Noah Baen, artist and co-founder of CrestoneArtist, and driving force behind the annual Crestone Artist’s Open Studio Tour. Baen always surprises himself at what emerges from line and color.

It is an easy segue then to Noah Baen’s work that begins with random marks and builds as he pulls more and more material out of his subconscious. He says he is constantly surprised at all the things that come up as he works toward realizing his intricate black pen drawings and his colorful, multi-media paintings, all with landscape elements or figures in landscape. But Noah is quick to point out, his objective isn’t to paint a landscape or a tree or figures but to paint the vitality of one’s subjective experience of these things. Like Allison’s insistence on working out of her “essential breathing self,” Noah asks us to trust in our essential sensory intelligence and thereby find our basic impulse to dance and sing. His is a process of learning to trust his intuitions and the inherent wisdom of being.

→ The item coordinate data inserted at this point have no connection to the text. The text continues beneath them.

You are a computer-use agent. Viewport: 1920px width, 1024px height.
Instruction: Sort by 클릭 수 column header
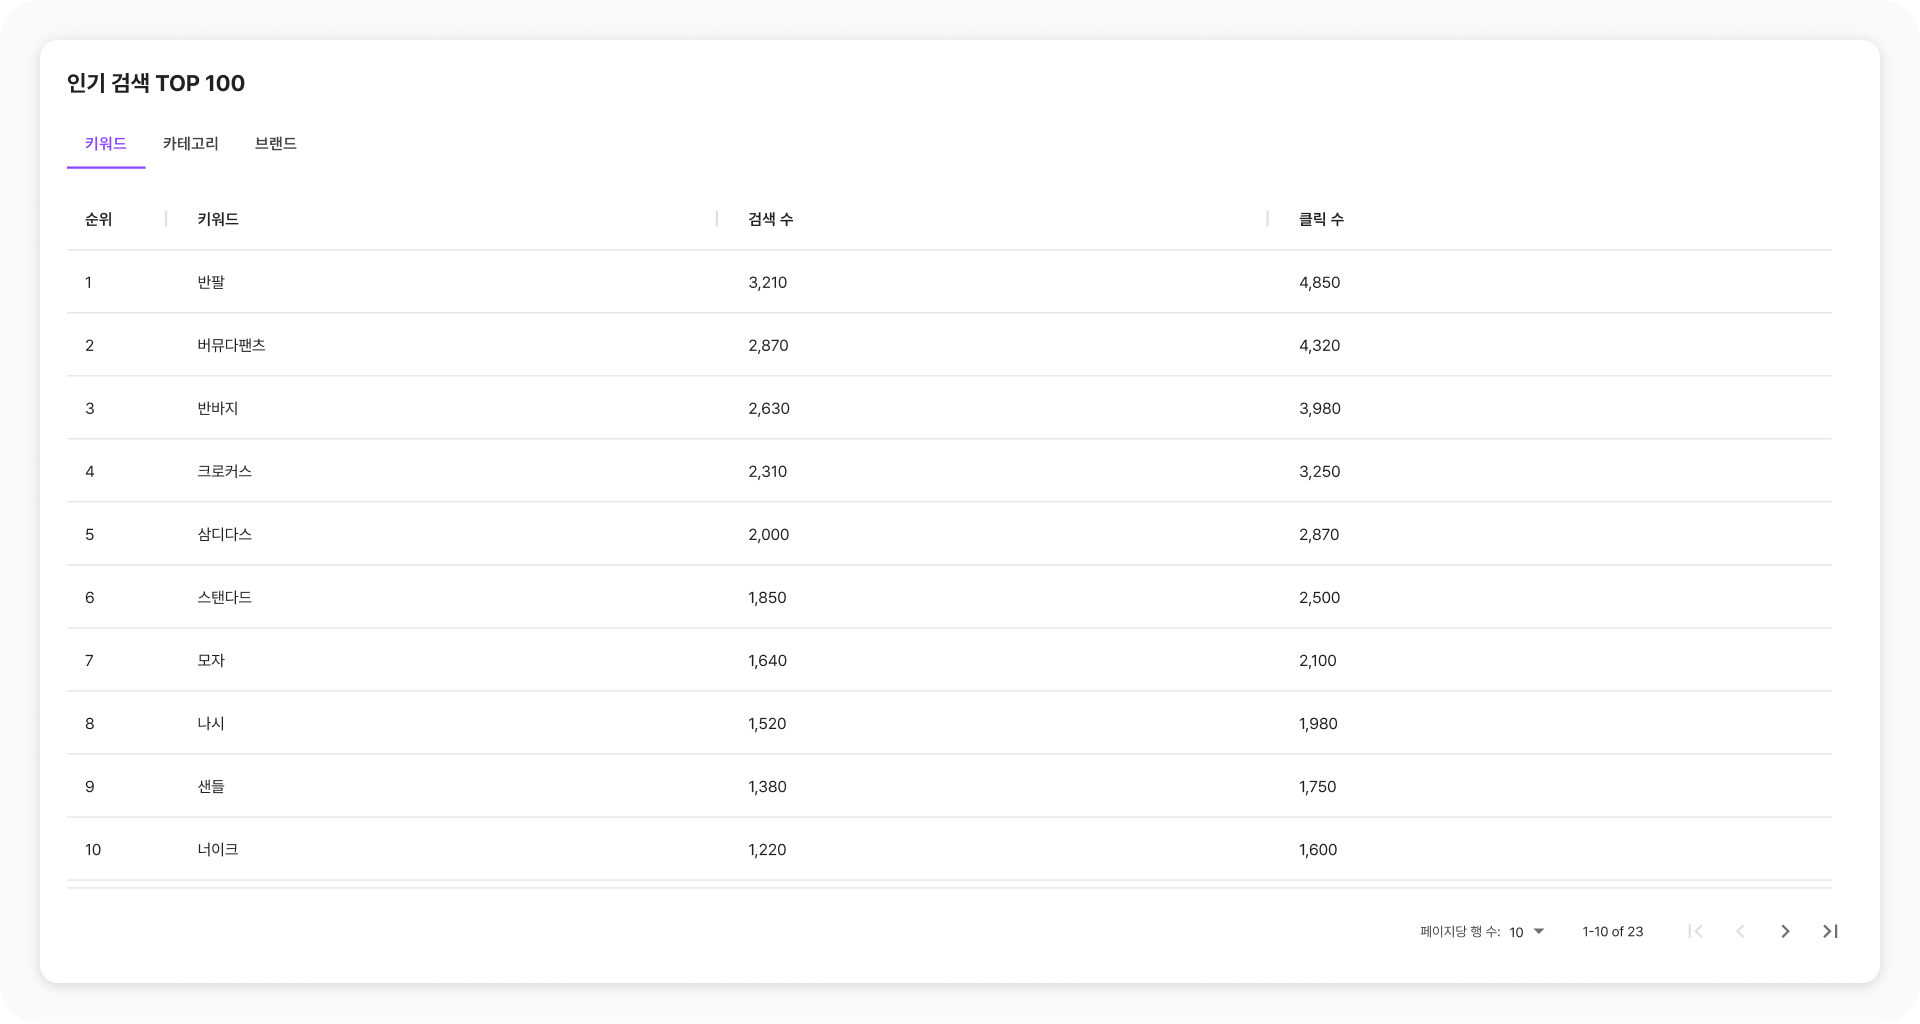(x=1321, y=219)
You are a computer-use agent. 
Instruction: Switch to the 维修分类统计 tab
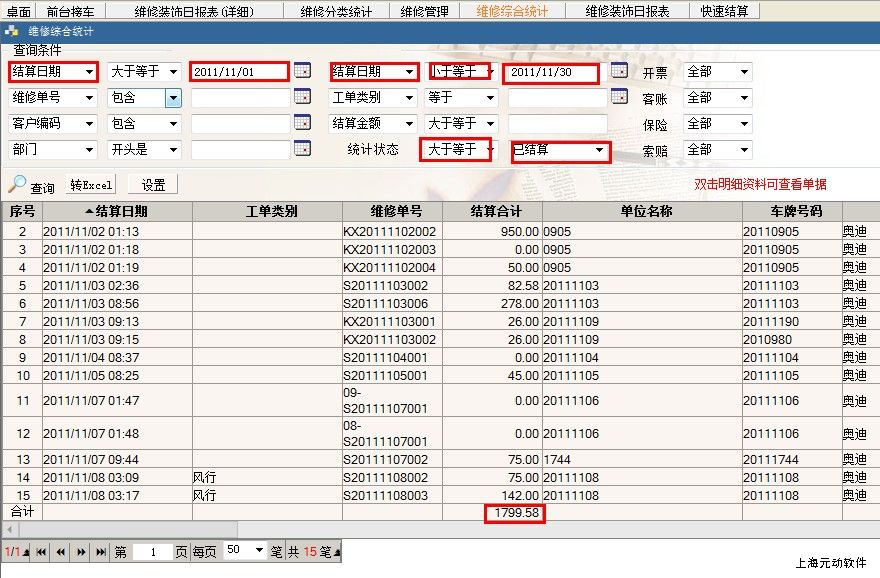[x=336, y=11]
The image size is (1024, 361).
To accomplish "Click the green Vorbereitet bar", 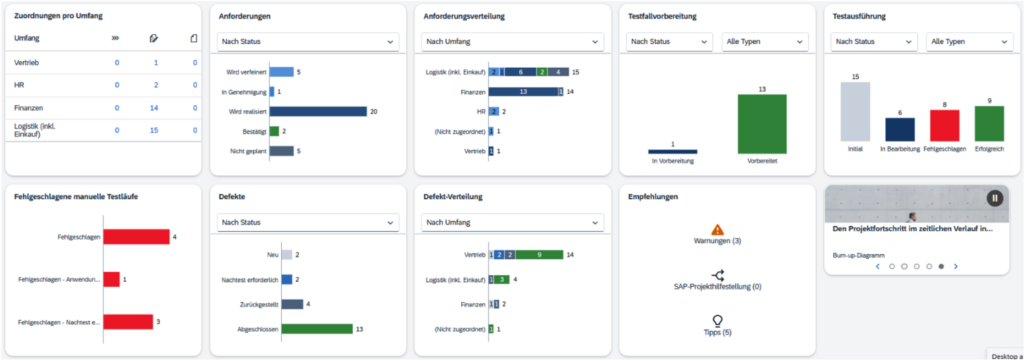I will tap(762, 124).
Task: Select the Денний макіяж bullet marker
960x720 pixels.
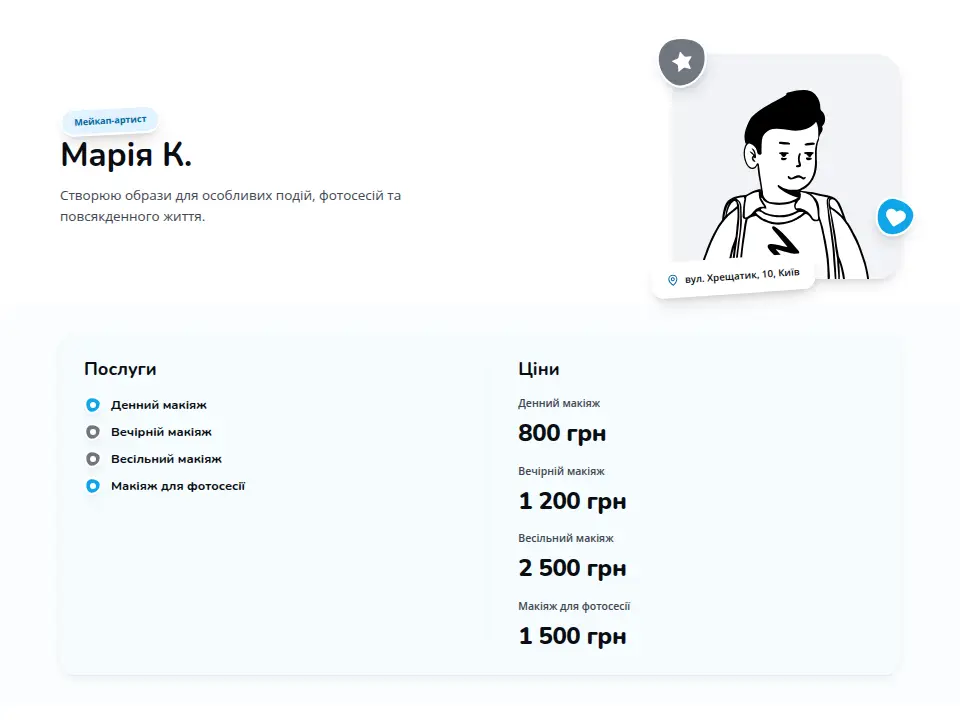Action: point(92,405)
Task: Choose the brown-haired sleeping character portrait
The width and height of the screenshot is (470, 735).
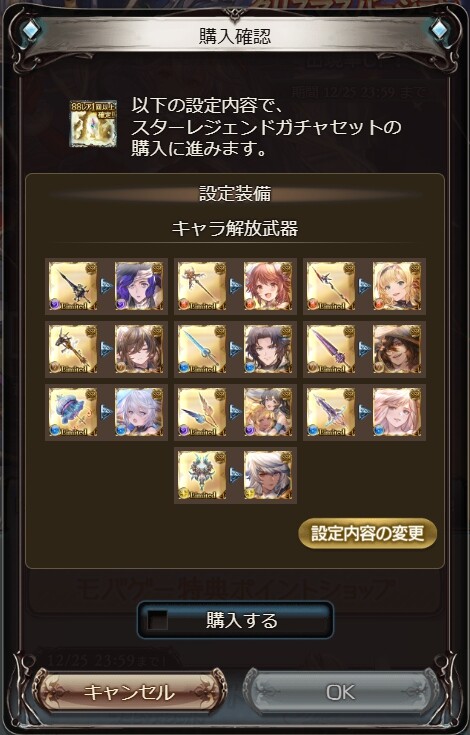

In addition to the studio tour that Noah administers, a visit to the Shumei International Institute (SII) would alone be worth it for its stunning location and mountain inspired architecture. Visitors may drop in any time between 8 a.m. and 6 p.m. and ask for a tour of the grounds and gardens. Inspired by the Japanese visionary Mokichi Okada, Shumei Crestone represents the Earth element of SII’s three locations throughout the world. Its mission is to build community through natural agriculture, the healing art of Jyorei, and the promotion of the arts. Mokichi Okada especially believed in the transformational and inspirational power of art to lift the spirit and to that end, Shumei offers exhibit and lecture space to local artists and artists from all over the world.

Like Shumei, Crestone’s Artisan’s Gallery strives to build community through the arts. Located in the town of Crestone at 120 Cottonwood, it has been providing space for local artists to show and sell their work for 15 years. It’s a co-operative effort by a core working membership of twenty artists and an additional 30 consignment artists. The gallery is managed, maintained and run by the artists themselves who come from as far away as England, Ireland and Mexico and as close by as Crestone, Alamosa and Salida.

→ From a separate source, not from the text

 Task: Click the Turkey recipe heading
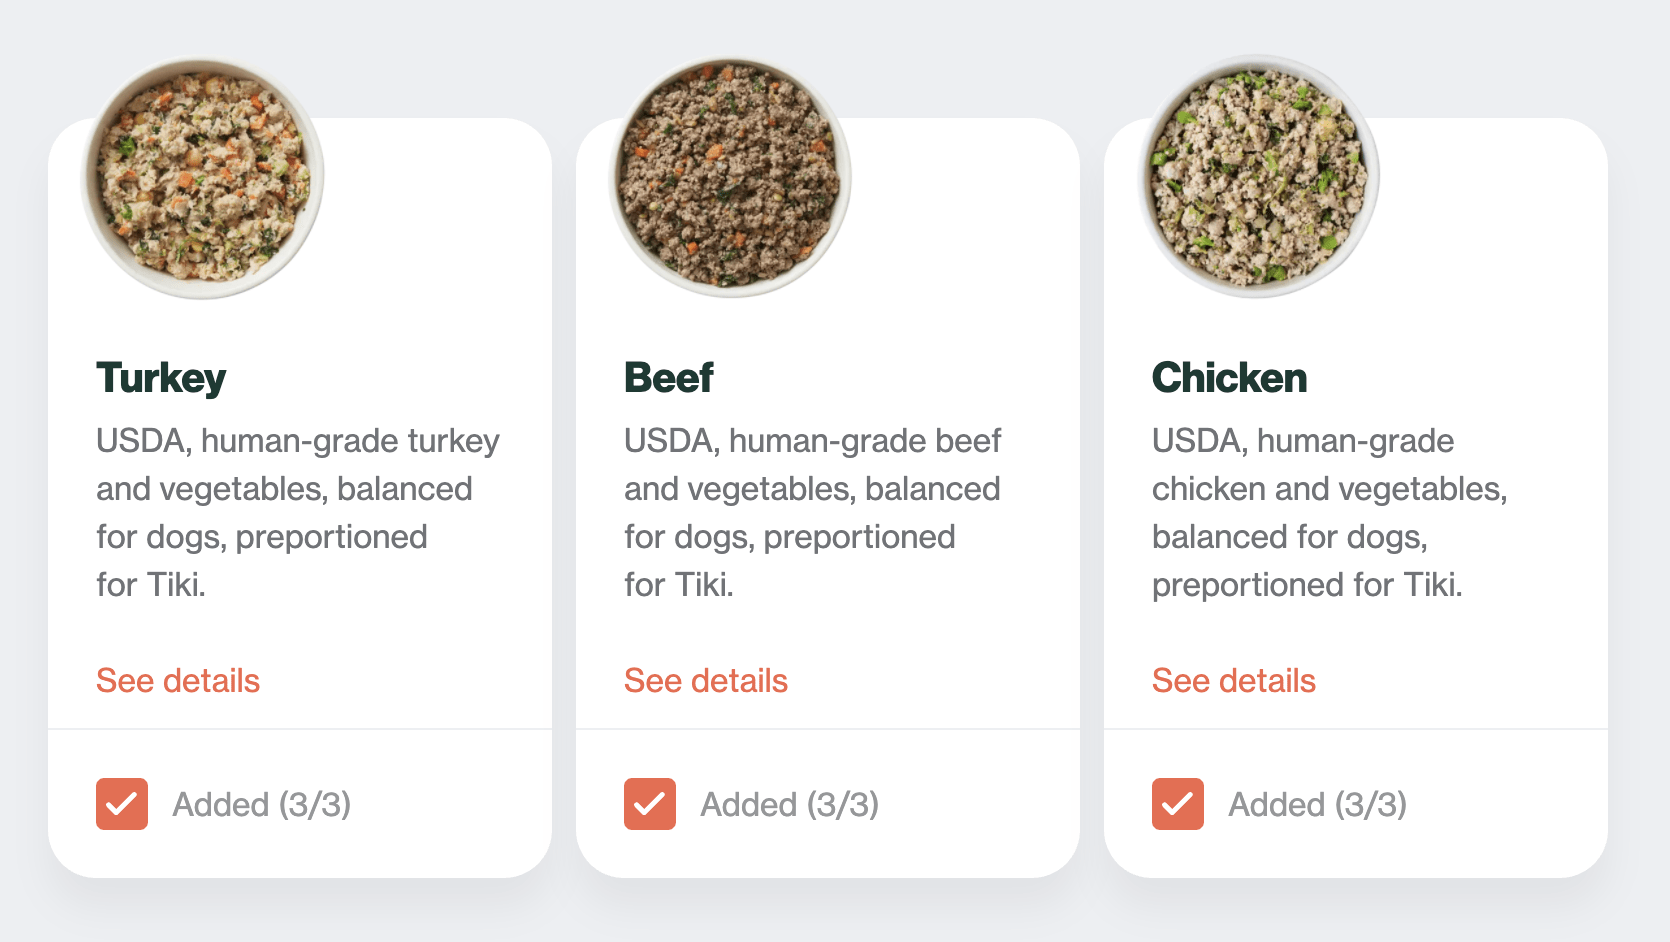160,378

The Gallery is a lovely, airy space with a large covered deck and a beautiful garden. Including the work of both artists and artisans, it displays everything from paintings and sculpture to dried wildflowers, weavings, jewelry, wooden flutes and lamps and wind chimes. Visitors will always find something new and something within their budgets. Throughout the year the gallery hosts events featuring new art and artists while they also support events and causes in the wider community.

Out-of-town visitors to the tour can find lodging on the Crestone Eagle’s website, www.crestoneeagle.com and pick up a brochure at the Artisan’s Gallery that features a map and a list of the participating artists with examples of their work. On the evening before the tour there is a free preview reception at the Crestone Charter School on Friday, October 11 from 5 to 7 p.m. Then the actual tour takes place from noon to 5 p.m. both Saturday and Sunday. The complete catalog and tour map are also available at www.crestoneartists.com and at many of the locations where Colorado Central Magazine is sold.

As one of the participating artists, I truly enjoy opening my studio to my neighbors throughout Colorado. The arts really are a special way to build and strengthen community.